Coworking-users are flexible in the duration of their memberships, their targets and tasks, and the development of relationships with others indicating a possible fluid character of relationships and projects. Because of coworking-users’ divergent tasks, norms, behavior, and a possible temporary character of team and project structures they may not necessarily develop specific communities of joint values, norms, and behavior role models that increase commitment and belonging of the users to the space. Yet, the private and work related relationships emerging in coworking-spaces from the direct interaction in the office or the social space can proceed in times without co-presence in the coworking-space.
Working in coworking-spaces provides advantages for structuring the users’ work and work-hours. The spatial separation of private and occupational areas specifically allows for a psychological differentiation between “working mode” and “leisure mode” which self-employed persons often lack (Pohler 2012). Simultaneously, coworking-users can create an individual work rhythm according to their life situation.

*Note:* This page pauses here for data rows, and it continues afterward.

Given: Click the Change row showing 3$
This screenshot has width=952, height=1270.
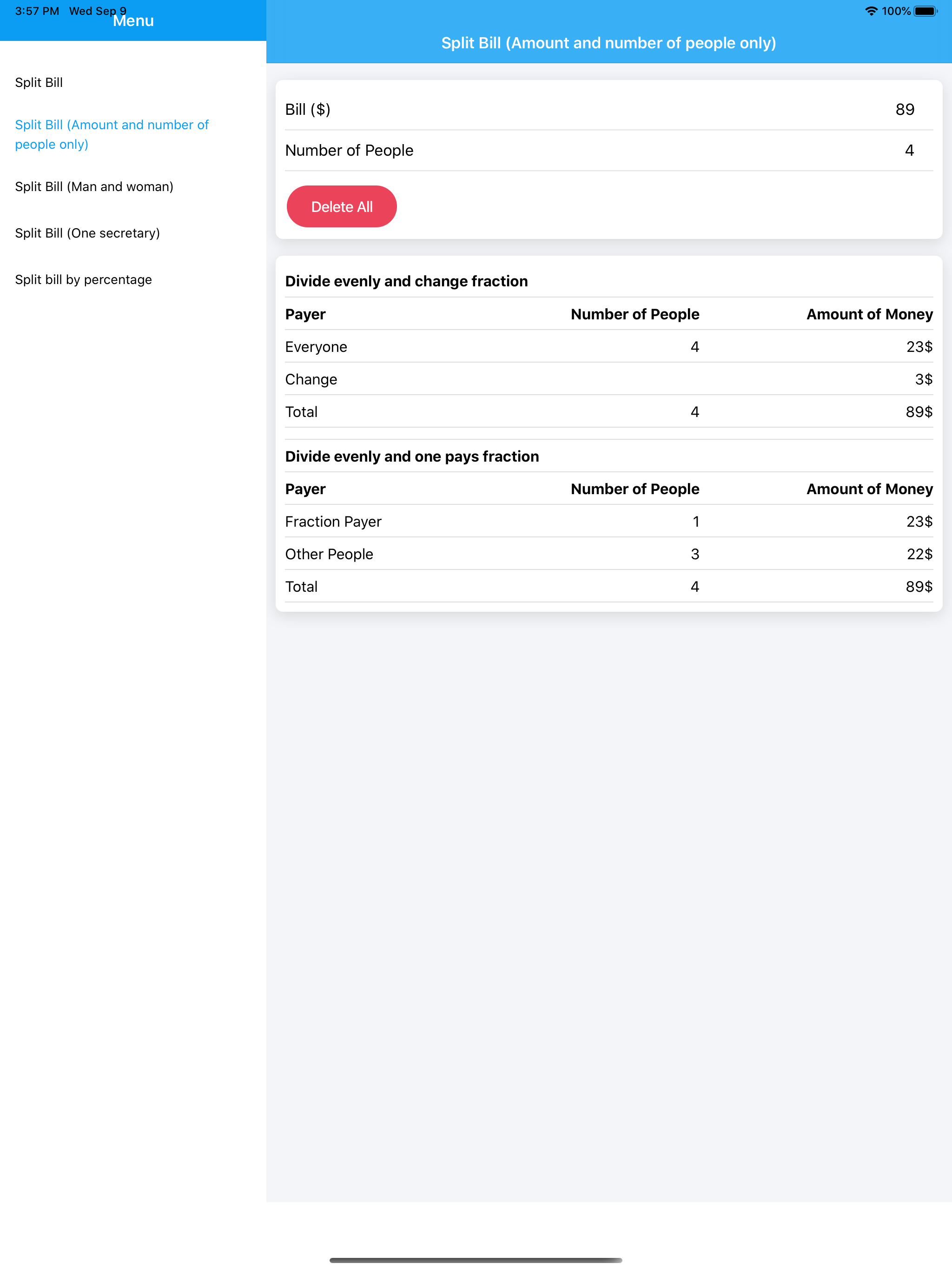Looking at the screenshot, I should pos(608,379).
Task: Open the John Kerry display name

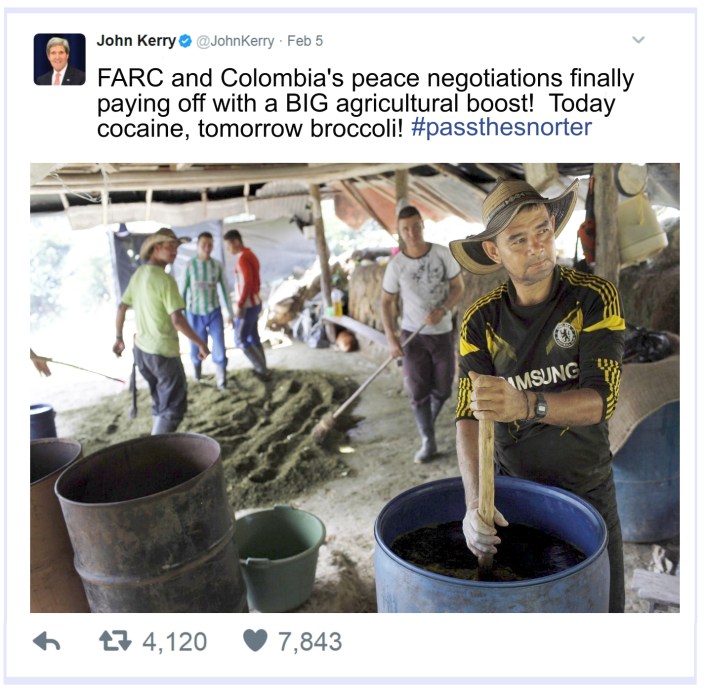Action: tap(136, 41)
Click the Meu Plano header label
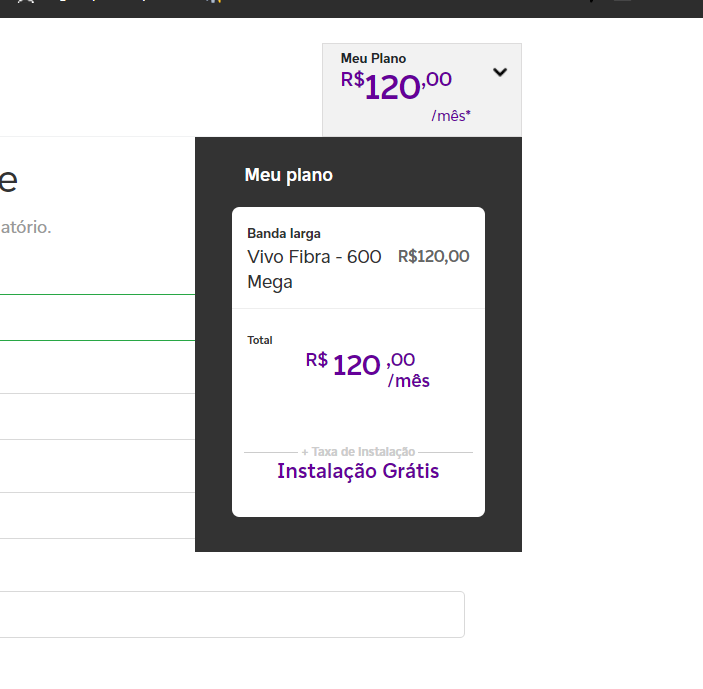 click(x=373, y=58)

This helps to improve individual satisfaction, communication, collaboration, learning, and job performance as does the social nearness.
We thus define that coworking-spaces provide their individual or institutional users a flexible and highly autonomous use of both office and social space that eases the direct personal interaction among the coworking-users for social, learning, cultural and business related interests. Social interaction may have diverse forms and intensities bringing inspiration and increasing knowledge sharing among coworking-users not only during the physical co-presence in the coworking-space but also afterwards. Coworking-spaces refer to the idea of a sharing economy in two dimensions providing the access to shared physical assets (office, infrastructure, cafeteria etc.) and the sharing of intangible assets (information, knowledge etc.). The specificity of coworking-spaces may attract certain more homogenous individuals who might develop some shared sets of norms, rules, and behavior which build a coworking-space culture or coworking-community.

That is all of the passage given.